Friday, 27 June 2008

IC1805 & IC1848

Back in December last year, I set out to make a wide-field image of this area in Cassiopeia, to include both of these spectacular nebulae in one frame. I've only just got around to working them up (click on any of them below to enlarge).

The SXV-H9 camera on a 135mm camera lens gives a 3.5 by 2.5 degree field, allowing wide-field imaging with quite modest equipment. Mosaicing frames allow even wider field images to be assembled. Images above and below are stacks of 30 x 300 second frames of the adjacent nebulae in Cassiopeia, IC 1805 and IC1848, taken on consecutive nights. Exposures were 2 x 2 binned and taken in H-alpha. The binning was needed to get the exposure time down as I wasn't guiding, but it doesn't seem to have affected the resolution too badly.

After stacking and stretching in AIP4Win, I imported the separate images as layers into a Paint Shop Pro image frame that was large enough to contain both frames. I used the "eye dropper" tool to measure the brightness of each frame and adjusted the brightness and contrast of the images so that the grey background of each image had the same value. I try and aim for RGB values of 10-15 in the darkest parts of monochrome images. I then rotated the IC 1805 ("Heart Nebula") image until corresponding stars could be overlapped in each frame and then "selected" the IC 1805 area with a "feather" of about 15 pixels, pasting it onto the IC 1848 frame. The images were slid about until the stars overlapped (I change the top layer to "exclusion" mode so that star images vanish when perfectly aligned, and then restore to "normal" when a match is obtained) and then the layers were merged and cropped to give the final wide field pair as below.

Whilst these images can never match those taken with big-chip CCDs and wide-field apos, I still think their quality is still quite reasonable.

Thursday, 5 June 2008

The Rosette Nebula (NGC 2237,8-46)

30 x 180 second subs through a 300mm telephoto lens (another boot sale purchase) of unclear (possibly Russian) make, using an SXV-H9 in 2x2 binned mode and a Astronomik hydrogen alpha filter. I took these during the evening of Feb 3rd. 2007.

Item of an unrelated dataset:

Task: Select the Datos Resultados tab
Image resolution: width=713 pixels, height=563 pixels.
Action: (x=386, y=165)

The images were calibrated with a master flat but no darks (I applied a mild median filter to the raw subs instead) and then stacked in AIP4Win. I imported the stacked image into Paint Shop Pro and applied a mild "edge preserving smooth" to smooth out a bit of noise and give the monochrome below.

I couldn't resist messing about with layers and colour masks in PSP to give the false colour image above. Click on either image for a bigger version.

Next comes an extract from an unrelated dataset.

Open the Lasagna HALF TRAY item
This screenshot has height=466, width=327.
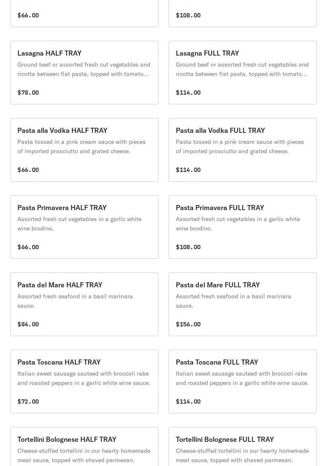(x=50, y=53)
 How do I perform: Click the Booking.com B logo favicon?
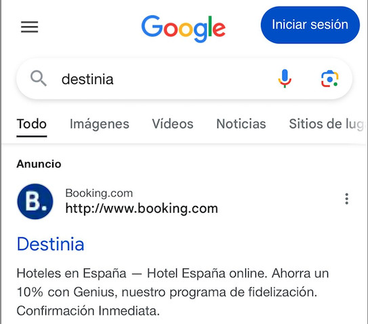click(35, 201)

I alway think that images of this nebula conjure up a picture of a giant, ghastly skull, with the cluster NGC 2244 nestling in its right eye socket.

Sunday, 1 June 2008

IC1396

2,200 light years away in Cepheus lies IC1396, a vast sprawl of faint nebulosity that occupies five moon diameters of sky as seen from Earth. I imaged this during the evening of Sept. 20th 2006, using the SXV-H9 through a 135mm Zeiss lens I picked up at a boot sale for £3.

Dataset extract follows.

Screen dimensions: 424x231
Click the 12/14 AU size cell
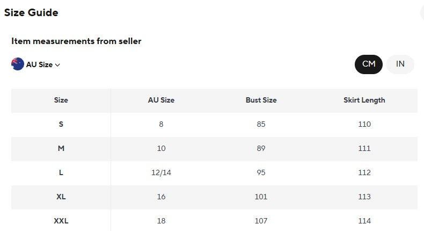161,172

22 X 4 minute subs were taken in 2x2 binned mode, and processed in API4Win. 16 flats/flat darks and 16 dark frames were used in calibration. The final stacked and calibrated frame was Gaussian stretched and Van Clittert deconvoluted using the API4Win default settings, to give the final monchrome image below. The top image is a "false colour" one put together in Paint Shop Pro, just because I can. I think I prefer the monochrome one (click on the images for larger views).

The formation called "The Elephant's Trunk", a curious column of bright and dark nebulosity, is clearly visible just right of centre (north is up, west is to the right). The bright star in the northeast part of the image is Mu Cephei, Herschel's "Garnet Star".